Saturday, August 19, 2017

Smell as a Weapon, and Odor as Entertainment



The use of smell as a weapon, or a deterrent, was explored in a fanciful way in my previous post on nuclear threats. While poking around the literature, I found a fascinating unclassified document from the Army Research Laboratory, Olfaction Warfare: Odor as Sword and Shield (PDF). The authors provide a sweeping overview of odor, from chemical tactics in the natural world to the use of scents in the beauty and entertainment industries. The primary military application discussed by Schmeisser et al. (2013) is the use of odor in stealth operations. These are designed to deceive the enemy by masking current location or projecting smells to a false location. Although the document does not propose putrid odor as an offensive weapon, the authors discuss the history of such efforts.


Stink Bombs

Stink bombs are “devices designed to create an unpleasant smell forcing people to leave an area or protecting off-limits areas against being entered.”

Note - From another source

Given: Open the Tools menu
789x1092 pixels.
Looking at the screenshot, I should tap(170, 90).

One unsavory application during WWII was used to make German officers smell like rotten meat, but unfortunately, “this substance was so volatile that it could not be confined to specific targets and contaminated everything in the area.”

Another unsuccessful project from 1966 tried to develop “culturally specific stink bombs, which would affect Vietnamese guerillas, leaving the U.S. troops unaffected. The project was abandoned due to technical barriers.”

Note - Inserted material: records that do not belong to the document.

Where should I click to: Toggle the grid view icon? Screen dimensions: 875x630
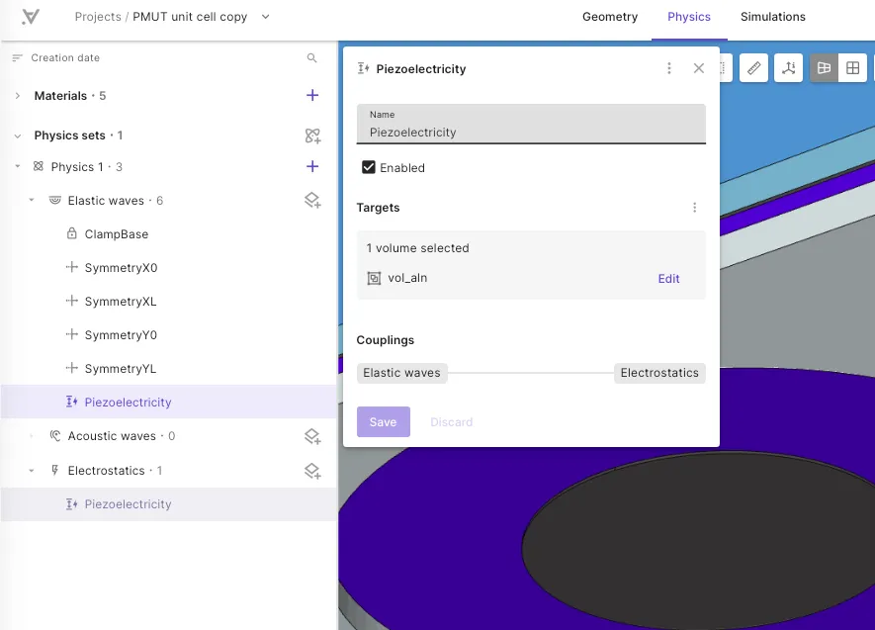point(852,68)
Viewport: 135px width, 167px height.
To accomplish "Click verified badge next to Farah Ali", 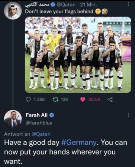I will point(52,115).
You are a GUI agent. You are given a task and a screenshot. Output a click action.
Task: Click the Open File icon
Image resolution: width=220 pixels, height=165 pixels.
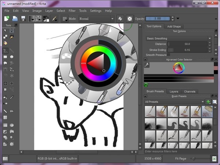click(x=15, y=18)
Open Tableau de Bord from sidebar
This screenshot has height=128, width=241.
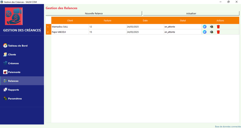coord(17,46)
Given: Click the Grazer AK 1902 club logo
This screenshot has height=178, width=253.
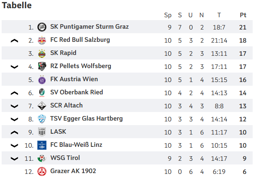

But a more contemporary program reached the pinnacle of olfactory deterrence:
In 2001 the U.S. announced the development of the ultimate stink bomb aimed at driving away hostile forces by a stench so foul that it results not only in disgust or aversion but also fear. The odorant used in the bomb has been developed by a team of researchers led by Dr. Pamela Dalton at the Monell Chemical Senses Center in Philadelphia and is a mixture of two agents: the U.S. Government Standard Bathroom Malodor (a mixture of eight chemicals with a stench similar to human feces but much stronger) and the Who-Me?, a sulphur-based odorant that smells like rotting carcasses...

Scratch-and-Sniff

Schmeisser et al.'s technical report makes for surprisingly entertaining reading. It's highly unlikely that any other military document praises Polyester, John Waters' 1981 multimodal film event that provided viewers with scratch-and-sniff cards.
The cards had 10 numbered spots (1.roses, 2.flatulence, 3.model airplane glue, 4.pizza, 5.gasoline, 6.skunk, 7.natural gas, 8.new car smell, 9.dirty shoes, and 10.air freshener) that the audience scratched and sniffed when the appropriate number flushed at the corner of the screen. This system, called Odorama, solved the problem with hanging odors that was the main problem of the early smell-distributing systems.

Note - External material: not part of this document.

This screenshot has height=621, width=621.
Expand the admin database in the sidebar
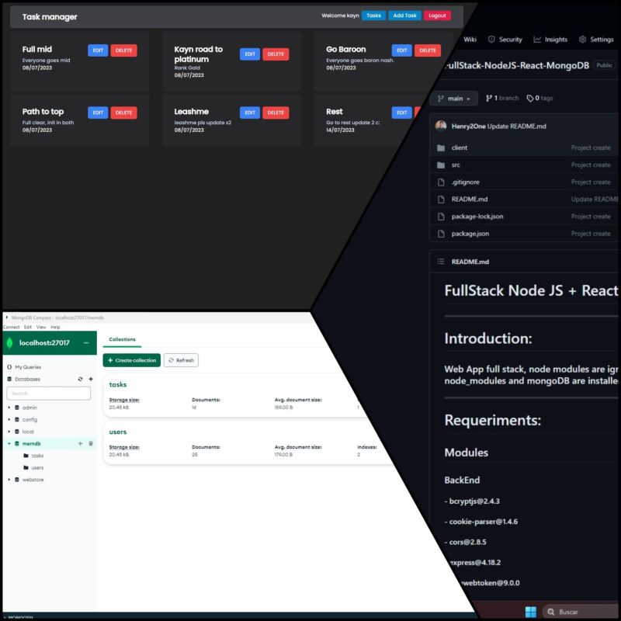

Waters' Odorama succeeded where the older scent distributions systems had failed. Smell-O-Vision (1939) and AromaRama (1959) were financial disasters for movie theaters, because “the odors were weak, the smells persisted longer than was desired, and the molecules were distributed by noisy systems.”


OloramaTM

Present day technology for odor delivery has advanced beyond scratch-and-sniff, of course, and Olorama offers an enhanced cinematic experience (“the smells jump off the screen”). The kits feature “very compact, hidden aromatization devices that are installed under seats (1 device for every 5-7 seats, depending on their size).”

They also sell a product for home use. Olfactory enhancement of virtual reality is not a new development, but this VR system looks stylish, at the very least.





The company stocks over 70 scents in categories such as Fantasy, Food, Wild, and...

ACTION

FIRE - RAIN - FOREST

(AND COMING SOON...):
GUNPOWDER - BLOOD - BURNING RUBBER


Reference

Schmeisser E, Pollard KA, Letowski T. Olfaction warfare: odor as sword and shield. ARMY RESEARCH LAB. ABERDEEN PROVING GROUND MD. HUMAN RESEARCH AND ENGINEERING DIRECTORATE; 2013 Mar.